Eighth Day of Christmas: Bread for the World

Bread for the World

Over the years Bread for the World has been one of my “go to” organizations. At home and around the world Bread for the World, in action, reminds me that at Baptism the community interceded for us so that we would receive grace in order to have “the courage to will and to persevere.” Challenged to feed the world, members of Bread for the World will themselves to action and persevere in their advocacy. I agree with their heartfelt conviction: “God is up to something and is calling us to share in this new creation.” It is humbling to be part of this effort.   ~dan

Quote . . .Bread for the World is a collective Christian voice urging our nation’s decision makers to end hunger at home and abroad.

God’s grace in Jesus Christ moves us to help our neighbors, whether they live in the next house, the next state, or the next continent.

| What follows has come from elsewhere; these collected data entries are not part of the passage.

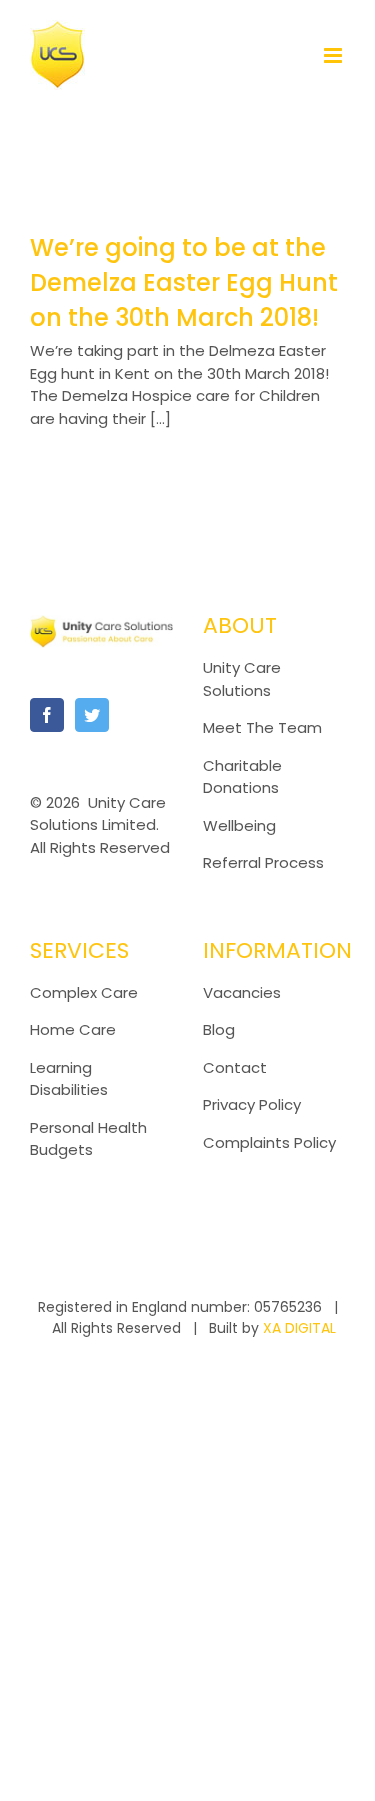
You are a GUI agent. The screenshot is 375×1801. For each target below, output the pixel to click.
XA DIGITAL (299, 1328)
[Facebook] (47, 715)
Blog (219, 1029)
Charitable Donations (242, 777)
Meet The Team (262, 727)
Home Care (73, 1029)
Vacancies (242, 992)
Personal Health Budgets (88, 1139)
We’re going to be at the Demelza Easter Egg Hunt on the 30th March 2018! (184, 282)
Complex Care (84, 992)
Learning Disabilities (69, 1079)
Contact (235, 1067)
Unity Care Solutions (242, 679)
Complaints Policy (271, 1142)
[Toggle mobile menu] (334, 55)
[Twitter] (92, 715)
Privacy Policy (252, 1104)
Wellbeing (239, 825)
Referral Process (263, 862)
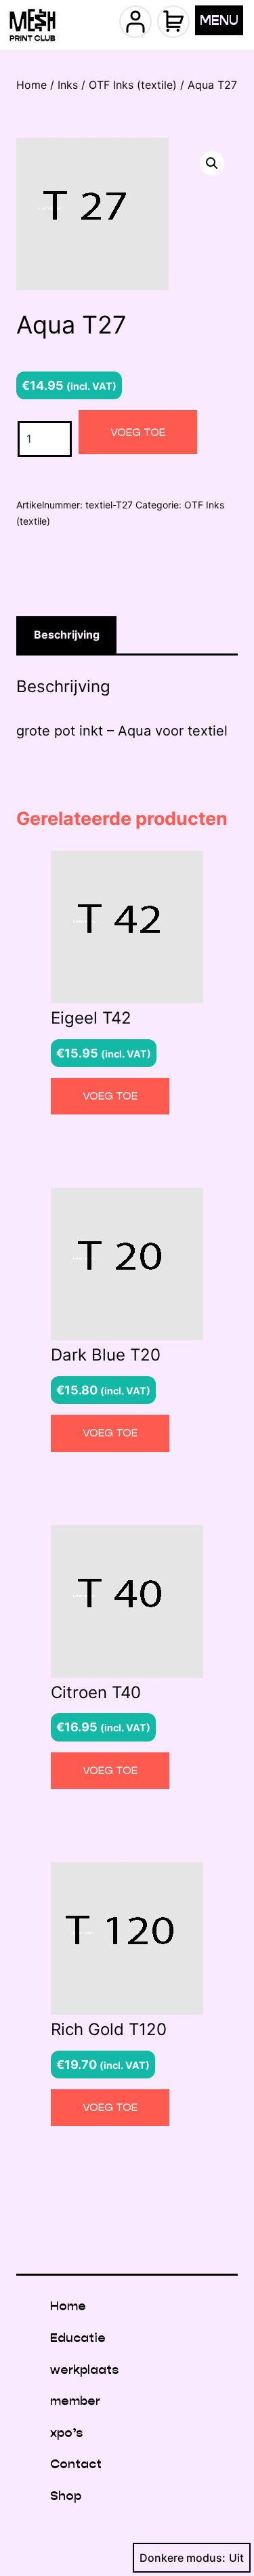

Confronting the problem of hunger can seem overwhelming.

What can one person do? Plenty.

Bread for the World members write personal letters and emails and meet with our members of Congress.

Working through our churches, campuses, and other organizations, we engage more people in advocacy.

Each year, Bread for the World invites churches across the country to take up a nationwide Offering of Letters to Congress on an issue that is important to hungry and poor people. (“What we do” on the Bread for the World website)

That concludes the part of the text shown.